All’inizio sembrava davvero una buona idea, intendiamoci, non che oggi non la sia più. Ma sicuramente le cose non sono andate proprio come previsto. Internet ci ha uniti, o meglio, ci ha fatto realizzare una cosa molto importate: che senza regole, immersi in uno spazio bianco, diamo il peggio di noi. Ci trasformiamo nella nostra versione peggiore. Tutti. Senza distinzioni. Per anni il World Wide Web è stato plasmato dal capitalismo tecnologico Californiano, che ha cullato e cresciuto Internet fino ad oggi. Immaginare un mondo digitale migliore è possibile, la questione resta: come ci arriviamo? 

Soluzione Web3?

Recentemente è stata paventata l’idea che il Web3 potrebbe essere la soluzione per migliorare Internet, e ripulirlo da tutte le schifezze che ci abbiamo buttato negli anni. Per Web3 si intende quella nuova dimensione nata con l’avvento della blockchain: “Gli esperti la stanno sfruttando per creare comunità online libere dai grandi problemi dei nostri giorni”, ha spiegato la giornalista Heloise Hendy in un articolo apparso su The Face, nel quale ha provato a trovare le risposte alla questione: “Internet potrebbe essere meglio di così?”. 

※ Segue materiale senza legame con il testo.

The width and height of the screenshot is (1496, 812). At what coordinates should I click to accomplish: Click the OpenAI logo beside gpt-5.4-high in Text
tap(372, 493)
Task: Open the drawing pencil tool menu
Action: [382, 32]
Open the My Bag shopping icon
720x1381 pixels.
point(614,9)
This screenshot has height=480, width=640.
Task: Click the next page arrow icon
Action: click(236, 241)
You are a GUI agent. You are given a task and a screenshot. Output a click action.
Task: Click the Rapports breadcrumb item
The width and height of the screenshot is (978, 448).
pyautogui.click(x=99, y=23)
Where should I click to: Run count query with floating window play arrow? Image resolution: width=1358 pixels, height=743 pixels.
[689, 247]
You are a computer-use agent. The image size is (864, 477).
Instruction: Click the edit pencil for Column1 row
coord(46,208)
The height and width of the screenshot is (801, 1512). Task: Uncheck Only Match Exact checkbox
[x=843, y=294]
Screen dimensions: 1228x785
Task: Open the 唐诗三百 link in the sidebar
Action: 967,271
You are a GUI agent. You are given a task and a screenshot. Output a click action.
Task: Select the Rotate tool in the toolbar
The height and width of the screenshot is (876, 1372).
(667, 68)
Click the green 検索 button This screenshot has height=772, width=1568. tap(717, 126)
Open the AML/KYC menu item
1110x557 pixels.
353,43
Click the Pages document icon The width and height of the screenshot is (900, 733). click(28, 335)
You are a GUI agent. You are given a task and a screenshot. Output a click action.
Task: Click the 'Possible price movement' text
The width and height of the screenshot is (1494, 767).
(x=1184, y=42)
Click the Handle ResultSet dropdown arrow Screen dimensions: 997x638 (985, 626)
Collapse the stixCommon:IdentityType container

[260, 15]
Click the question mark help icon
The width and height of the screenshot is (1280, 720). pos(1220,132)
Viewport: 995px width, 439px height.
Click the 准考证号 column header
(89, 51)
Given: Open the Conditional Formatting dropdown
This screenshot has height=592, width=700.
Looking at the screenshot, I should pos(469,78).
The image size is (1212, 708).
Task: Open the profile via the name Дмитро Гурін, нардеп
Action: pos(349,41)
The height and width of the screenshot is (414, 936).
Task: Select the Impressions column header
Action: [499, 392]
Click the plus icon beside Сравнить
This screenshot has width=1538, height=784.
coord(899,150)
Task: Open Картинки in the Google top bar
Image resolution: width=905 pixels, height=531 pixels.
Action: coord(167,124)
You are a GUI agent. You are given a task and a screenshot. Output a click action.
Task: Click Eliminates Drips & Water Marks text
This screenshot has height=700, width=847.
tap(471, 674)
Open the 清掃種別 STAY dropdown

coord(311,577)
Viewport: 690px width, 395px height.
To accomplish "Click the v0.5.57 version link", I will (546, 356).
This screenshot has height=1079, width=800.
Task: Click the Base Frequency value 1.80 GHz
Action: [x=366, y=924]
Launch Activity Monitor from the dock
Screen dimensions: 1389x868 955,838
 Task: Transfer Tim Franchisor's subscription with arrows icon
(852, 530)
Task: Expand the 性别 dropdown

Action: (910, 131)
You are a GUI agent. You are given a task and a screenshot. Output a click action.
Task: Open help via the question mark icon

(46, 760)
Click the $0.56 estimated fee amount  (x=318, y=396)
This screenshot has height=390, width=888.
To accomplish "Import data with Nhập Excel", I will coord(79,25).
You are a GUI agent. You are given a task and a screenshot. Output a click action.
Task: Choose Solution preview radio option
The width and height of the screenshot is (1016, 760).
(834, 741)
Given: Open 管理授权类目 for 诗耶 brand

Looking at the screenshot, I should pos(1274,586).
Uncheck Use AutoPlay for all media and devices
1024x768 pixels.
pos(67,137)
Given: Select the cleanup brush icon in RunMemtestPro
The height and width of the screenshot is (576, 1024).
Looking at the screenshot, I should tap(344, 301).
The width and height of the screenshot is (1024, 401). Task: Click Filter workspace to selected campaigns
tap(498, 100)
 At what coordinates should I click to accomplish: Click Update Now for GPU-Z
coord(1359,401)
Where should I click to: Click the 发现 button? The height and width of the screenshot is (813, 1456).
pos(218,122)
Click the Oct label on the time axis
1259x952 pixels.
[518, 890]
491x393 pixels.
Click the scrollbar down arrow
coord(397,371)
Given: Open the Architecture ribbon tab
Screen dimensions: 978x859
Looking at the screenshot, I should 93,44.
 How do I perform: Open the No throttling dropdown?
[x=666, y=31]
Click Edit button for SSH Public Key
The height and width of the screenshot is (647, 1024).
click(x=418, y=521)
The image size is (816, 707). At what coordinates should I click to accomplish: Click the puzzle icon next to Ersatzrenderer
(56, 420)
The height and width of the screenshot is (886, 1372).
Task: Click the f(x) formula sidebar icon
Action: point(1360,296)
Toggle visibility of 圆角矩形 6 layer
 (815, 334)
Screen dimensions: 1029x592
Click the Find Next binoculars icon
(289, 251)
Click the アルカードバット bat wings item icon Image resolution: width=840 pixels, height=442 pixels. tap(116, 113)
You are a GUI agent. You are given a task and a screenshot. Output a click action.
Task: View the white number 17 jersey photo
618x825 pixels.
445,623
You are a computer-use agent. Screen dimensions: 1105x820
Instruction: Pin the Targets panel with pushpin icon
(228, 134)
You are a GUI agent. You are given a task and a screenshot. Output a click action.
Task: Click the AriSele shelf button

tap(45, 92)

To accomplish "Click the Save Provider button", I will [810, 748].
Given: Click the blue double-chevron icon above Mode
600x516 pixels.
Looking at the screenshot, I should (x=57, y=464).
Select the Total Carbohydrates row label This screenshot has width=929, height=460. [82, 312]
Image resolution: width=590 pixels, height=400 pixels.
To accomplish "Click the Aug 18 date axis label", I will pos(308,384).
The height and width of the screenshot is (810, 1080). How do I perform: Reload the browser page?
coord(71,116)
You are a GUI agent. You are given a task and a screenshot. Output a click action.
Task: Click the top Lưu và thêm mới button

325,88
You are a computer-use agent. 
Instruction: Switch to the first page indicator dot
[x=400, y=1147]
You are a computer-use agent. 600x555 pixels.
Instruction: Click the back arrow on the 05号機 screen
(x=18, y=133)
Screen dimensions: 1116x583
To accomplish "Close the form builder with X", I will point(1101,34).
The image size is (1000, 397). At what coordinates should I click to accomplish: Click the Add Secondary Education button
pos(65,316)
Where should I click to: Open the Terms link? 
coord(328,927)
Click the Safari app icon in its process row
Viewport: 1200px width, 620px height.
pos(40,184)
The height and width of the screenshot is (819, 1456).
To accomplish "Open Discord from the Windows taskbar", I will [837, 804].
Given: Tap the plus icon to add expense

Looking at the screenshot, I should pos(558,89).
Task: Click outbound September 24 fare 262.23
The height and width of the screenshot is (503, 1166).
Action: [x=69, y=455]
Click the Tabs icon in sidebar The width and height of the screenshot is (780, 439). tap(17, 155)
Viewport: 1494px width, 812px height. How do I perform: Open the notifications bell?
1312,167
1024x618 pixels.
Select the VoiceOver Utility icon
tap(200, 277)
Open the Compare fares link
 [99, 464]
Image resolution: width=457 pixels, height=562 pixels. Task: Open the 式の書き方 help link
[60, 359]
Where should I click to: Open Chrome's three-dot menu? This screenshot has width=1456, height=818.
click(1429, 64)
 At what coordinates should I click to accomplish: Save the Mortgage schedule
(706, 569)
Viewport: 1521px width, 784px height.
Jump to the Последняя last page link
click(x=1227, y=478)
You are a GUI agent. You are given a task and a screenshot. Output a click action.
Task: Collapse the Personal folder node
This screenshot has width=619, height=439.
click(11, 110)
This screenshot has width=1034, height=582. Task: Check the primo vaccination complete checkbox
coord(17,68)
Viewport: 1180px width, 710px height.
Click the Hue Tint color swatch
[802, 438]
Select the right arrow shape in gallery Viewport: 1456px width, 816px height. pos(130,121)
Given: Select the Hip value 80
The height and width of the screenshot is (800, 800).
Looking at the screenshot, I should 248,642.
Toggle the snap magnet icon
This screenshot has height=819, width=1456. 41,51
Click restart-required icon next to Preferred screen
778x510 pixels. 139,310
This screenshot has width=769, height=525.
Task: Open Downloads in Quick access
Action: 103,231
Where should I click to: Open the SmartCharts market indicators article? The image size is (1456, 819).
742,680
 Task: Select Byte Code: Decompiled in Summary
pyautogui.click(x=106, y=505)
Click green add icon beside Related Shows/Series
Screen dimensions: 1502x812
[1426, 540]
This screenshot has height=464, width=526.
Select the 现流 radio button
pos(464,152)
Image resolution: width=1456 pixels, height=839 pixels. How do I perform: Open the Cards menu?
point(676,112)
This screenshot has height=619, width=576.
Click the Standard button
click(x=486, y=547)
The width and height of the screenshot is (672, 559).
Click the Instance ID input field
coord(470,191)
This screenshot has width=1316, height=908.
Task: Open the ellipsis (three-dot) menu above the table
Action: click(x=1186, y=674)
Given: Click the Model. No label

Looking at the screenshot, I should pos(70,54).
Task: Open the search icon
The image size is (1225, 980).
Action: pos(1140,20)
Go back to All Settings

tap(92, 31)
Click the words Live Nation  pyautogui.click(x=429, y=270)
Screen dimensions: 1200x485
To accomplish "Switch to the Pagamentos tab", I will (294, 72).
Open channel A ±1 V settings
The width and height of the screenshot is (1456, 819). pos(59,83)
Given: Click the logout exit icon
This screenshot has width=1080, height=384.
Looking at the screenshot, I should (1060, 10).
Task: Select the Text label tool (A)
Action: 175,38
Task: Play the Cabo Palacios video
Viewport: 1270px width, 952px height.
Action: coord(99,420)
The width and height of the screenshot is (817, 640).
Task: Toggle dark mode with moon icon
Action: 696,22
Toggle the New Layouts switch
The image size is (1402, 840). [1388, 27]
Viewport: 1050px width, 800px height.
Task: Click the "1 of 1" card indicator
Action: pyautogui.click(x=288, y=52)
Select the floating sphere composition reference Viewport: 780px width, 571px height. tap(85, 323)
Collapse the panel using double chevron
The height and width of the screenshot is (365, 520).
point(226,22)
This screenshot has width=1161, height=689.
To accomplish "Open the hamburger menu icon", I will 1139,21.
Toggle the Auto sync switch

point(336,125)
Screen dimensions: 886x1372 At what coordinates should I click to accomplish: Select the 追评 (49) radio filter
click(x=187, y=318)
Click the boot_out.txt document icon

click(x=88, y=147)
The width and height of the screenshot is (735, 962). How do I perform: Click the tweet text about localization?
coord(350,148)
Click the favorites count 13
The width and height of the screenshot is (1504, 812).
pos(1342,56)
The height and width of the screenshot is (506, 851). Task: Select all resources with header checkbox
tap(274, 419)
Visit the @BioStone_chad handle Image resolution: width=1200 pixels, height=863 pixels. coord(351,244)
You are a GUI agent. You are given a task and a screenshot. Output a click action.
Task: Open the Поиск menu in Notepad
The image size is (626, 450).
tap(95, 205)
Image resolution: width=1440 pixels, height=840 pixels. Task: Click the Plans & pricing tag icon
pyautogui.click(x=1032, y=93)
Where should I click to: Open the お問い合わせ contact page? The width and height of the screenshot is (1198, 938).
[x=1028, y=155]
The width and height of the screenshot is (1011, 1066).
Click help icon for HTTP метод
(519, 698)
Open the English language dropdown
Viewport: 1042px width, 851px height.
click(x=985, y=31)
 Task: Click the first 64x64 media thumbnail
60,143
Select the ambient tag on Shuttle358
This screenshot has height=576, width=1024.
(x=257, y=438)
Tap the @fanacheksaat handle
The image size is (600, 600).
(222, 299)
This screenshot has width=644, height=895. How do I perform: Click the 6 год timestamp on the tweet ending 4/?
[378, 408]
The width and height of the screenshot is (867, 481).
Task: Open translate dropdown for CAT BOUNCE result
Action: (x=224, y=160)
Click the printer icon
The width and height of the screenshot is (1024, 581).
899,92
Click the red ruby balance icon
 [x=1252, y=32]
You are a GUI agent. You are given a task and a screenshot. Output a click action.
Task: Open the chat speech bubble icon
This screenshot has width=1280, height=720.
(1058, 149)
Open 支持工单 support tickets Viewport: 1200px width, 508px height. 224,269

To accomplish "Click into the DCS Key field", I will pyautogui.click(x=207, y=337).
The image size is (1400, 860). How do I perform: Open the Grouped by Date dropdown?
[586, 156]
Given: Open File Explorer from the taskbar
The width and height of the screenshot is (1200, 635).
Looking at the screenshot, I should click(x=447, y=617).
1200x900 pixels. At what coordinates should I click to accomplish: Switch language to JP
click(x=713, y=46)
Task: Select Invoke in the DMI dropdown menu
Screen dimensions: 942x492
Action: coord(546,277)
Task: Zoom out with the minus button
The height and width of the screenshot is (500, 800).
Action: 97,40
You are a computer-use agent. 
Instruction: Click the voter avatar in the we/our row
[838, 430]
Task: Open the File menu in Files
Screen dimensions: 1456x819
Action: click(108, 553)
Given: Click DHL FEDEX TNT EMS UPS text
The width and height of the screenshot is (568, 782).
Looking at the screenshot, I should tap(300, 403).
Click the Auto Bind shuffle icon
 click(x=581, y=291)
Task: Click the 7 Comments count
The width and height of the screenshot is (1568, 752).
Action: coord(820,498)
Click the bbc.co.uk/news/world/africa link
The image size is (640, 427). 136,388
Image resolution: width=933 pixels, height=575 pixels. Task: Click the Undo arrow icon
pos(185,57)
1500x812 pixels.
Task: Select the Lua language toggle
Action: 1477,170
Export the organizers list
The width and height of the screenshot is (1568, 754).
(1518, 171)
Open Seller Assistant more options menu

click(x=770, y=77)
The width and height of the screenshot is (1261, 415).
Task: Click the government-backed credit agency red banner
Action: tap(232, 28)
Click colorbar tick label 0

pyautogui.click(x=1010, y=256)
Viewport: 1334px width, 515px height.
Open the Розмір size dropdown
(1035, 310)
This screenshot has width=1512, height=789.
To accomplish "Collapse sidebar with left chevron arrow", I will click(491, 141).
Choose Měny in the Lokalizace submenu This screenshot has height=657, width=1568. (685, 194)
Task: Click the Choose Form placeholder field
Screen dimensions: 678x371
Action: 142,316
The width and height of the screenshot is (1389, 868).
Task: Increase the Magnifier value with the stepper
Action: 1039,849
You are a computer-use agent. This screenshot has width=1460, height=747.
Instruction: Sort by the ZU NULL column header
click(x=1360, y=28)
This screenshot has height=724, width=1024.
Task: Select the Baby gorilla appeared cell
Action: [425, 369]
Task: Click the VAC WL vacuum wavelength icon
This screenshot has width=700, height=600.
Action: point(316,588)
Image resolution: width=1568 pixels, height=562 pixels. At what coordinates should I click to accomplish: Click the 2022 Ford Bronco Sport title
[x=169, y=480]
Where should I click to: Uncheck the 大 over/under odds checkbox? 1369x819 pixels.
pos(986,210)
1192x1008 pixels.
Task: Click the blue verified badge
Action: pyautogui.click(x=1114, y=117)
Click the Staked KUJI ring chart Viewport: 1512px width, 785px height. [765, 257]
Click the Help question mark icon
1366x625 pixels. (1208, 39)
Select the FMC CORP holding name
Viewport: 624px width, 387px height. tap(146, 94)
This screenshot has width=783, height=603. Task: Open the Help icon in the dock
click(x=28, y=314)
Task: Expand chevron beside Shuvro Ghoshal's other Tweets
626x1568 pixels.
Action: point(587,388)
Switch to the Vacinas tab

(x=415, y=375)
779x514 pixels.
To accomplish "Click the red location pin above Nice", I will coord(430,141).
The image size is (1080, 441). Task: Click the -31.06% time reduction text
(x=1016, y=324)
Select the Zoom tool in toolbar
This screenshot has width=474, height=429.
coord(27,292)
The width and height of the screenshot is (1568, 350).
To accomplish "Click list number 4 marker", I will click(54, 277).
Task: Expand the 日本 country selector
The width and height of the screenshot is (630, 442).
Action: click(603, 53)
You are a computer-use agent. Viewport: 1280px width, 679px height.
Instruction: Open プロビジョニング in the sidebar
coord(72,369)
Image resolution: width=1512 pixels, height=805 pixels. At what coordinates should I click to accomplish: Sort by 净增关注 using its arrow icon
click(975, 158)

Ma se da una parte c’è una corrente di pensiero che crede che il Web3 sia il degno erede del Web2, e cioè la dimensione online come l’abbiamo conosciuta fino ad oggi (social media, network, e-commerce e sorveglianza), dall’altro c’è chi ancora rimane scettico, e pensa che il cambio di nome sia solo un modo per mascherare i vecchi meccanismi: “Non cancellerà la spinta di mercificazione che ha caratterizzato la rete fino ad oggi“, ha dichiarato James Muldoon, professore di scienze politiche all’Università dell’Exter.

“Liberate Internet”

Scartata l’idea del Web3, cosa resta? Secondo gli esperti, la soluzione migliore per rendere Internet un posto migliore sarebbe quella di “liberarlo”, rendendolo pubblico. “C’è uno slancio sempre maggiore dietro all’idea di deprivatizzare Internet, di trattarlo come un bene pubblico”, scrive Hendy. Nel suo libro (Internet for the People), l’autore Ben Tarnoff sostiene la necessità di cambiare drasticamente la gestione dei media digitali, democratizzando tutto (sì, anche i tubi negli oceani che portano Internet nelle nostre case). Altri attivisti e teorici la pensano in modo simile, uno di questi è James Muldoon, che nel suo testo (Platform Socialism) suggerisce che il controllo vada lasciato a operatori tecnologici e a utenti, strutturati come se fossero una cooperativa

Qualunque sia la soluzione che si deciderà di adottare resta una certezza: la lotta per un Internet democratico resta legata all’idea di mondo migliore. Col tempo abbiamo realizzato che la dimensione reale e quella virtuale non sono poi così separate, e che il nostro benessere dipende dalla qualità di entrambe.